EXERCISE
Output the lines as a JSON list of strings, one per line, starting at the line that contains "Task: Open the Data menu" and ending at the last line of the records, with blank lines and pictures left out.

GIVEN DATA
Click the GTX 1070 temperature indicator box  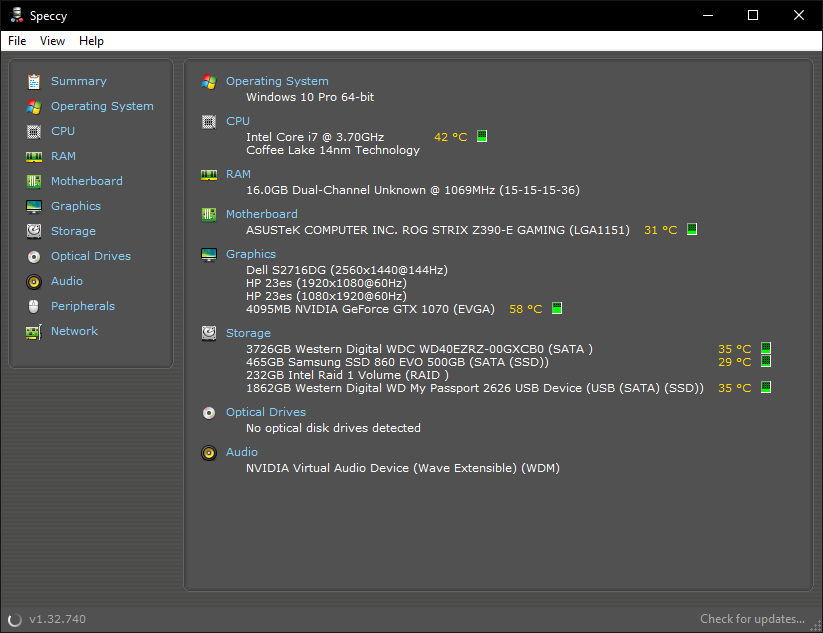coord(557,309)
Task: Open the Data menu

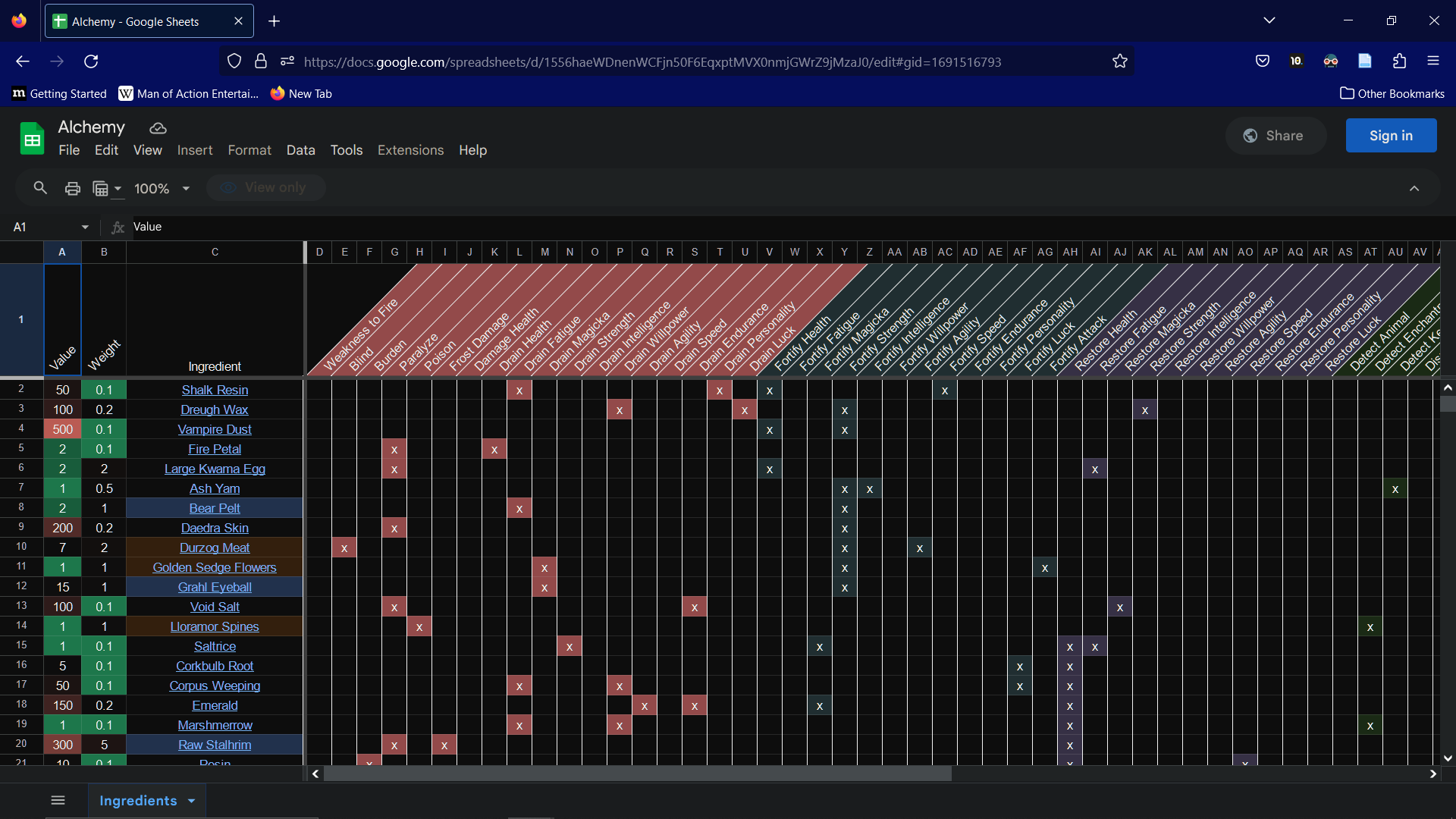Action: coord(300,150)
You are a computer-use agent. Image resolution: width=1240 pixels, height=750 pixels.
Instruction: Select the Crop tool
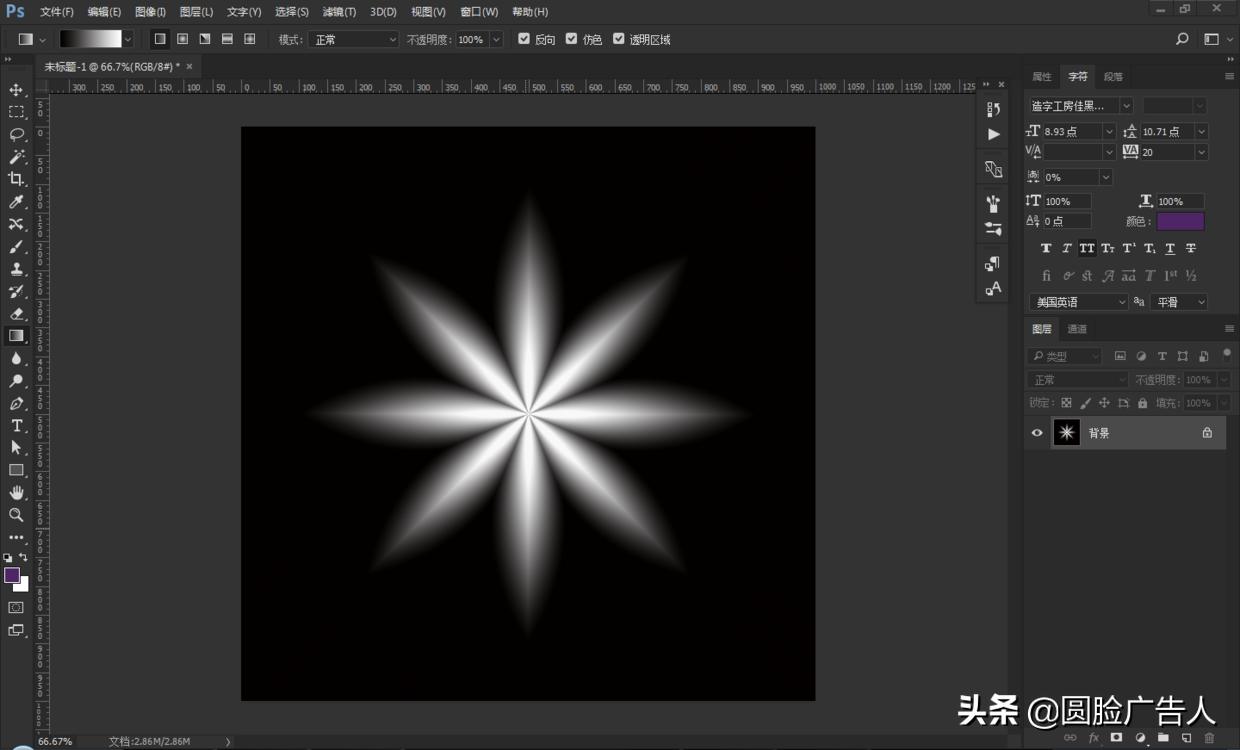click(16, 179)
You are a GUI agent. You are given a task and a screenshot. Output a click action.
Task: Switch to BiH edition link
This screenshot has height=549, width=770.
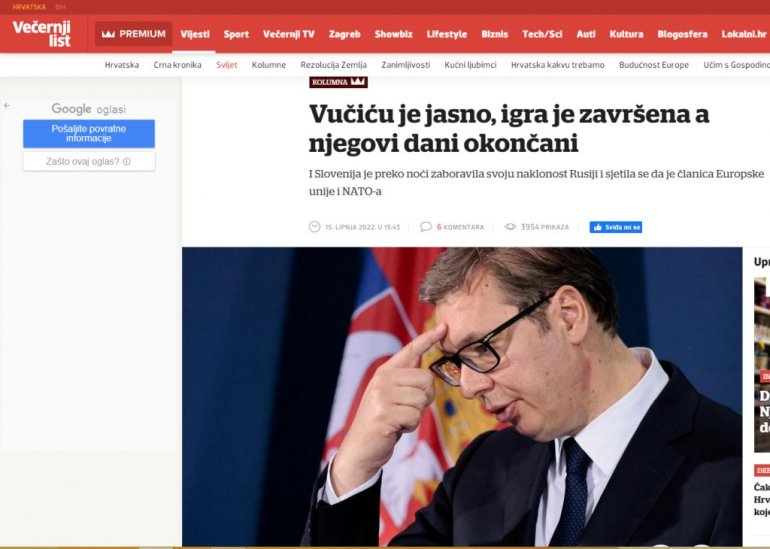click(x=60, y=7)
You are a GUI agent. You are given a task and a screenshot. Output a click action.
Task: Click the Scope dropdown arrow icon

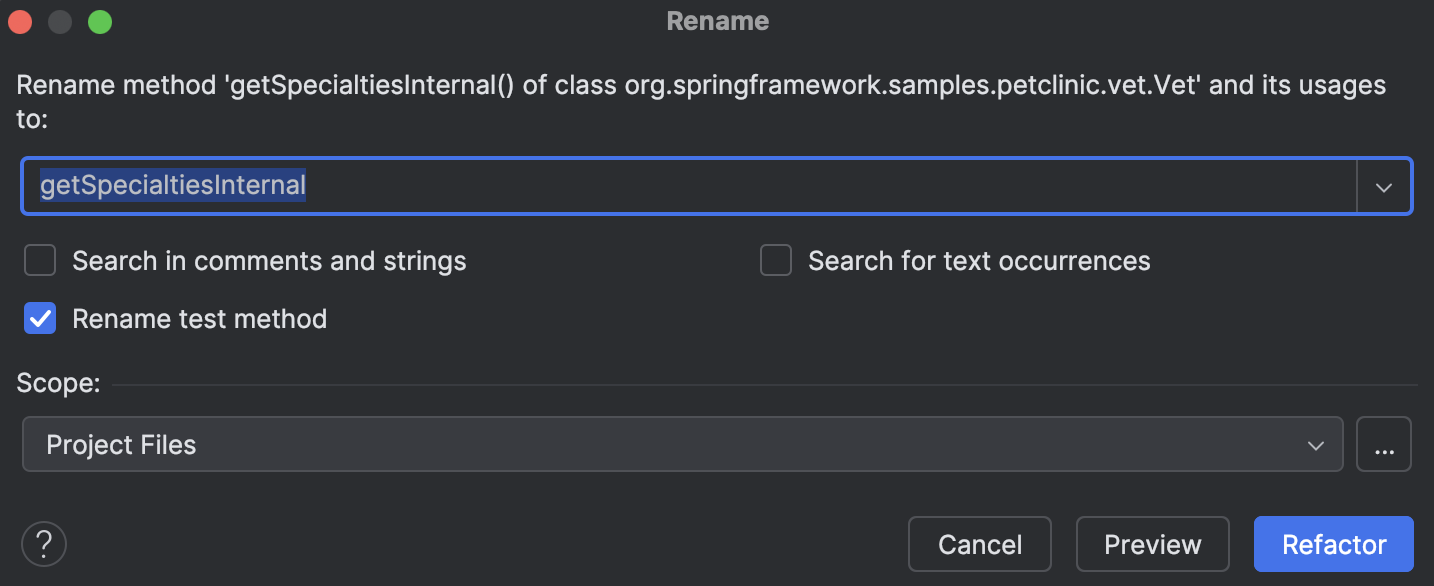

REPLY TO THE EXERCISE
[
  "Task: Open the Data menu",
  "Action: coord(300,150)",
  "You are a computer-use agent. Image resolution: width=1240 pixels, height=750 pixels.",
  "Instruction: Select the Crop tool",
  "click(16, 179)",
  "You are a GUI agent. You are given a task and a screenshot. Output a click action.",
  "Task: Switch to BiH edition link",
  "This screenshot has height=549, width=770.",
  "click(x=60, y=7)",
  "You are a GUI agent. You are given a task and a screenshot. Output a click action.",
  "Task: Click the Scope dropdown arrow icon"
]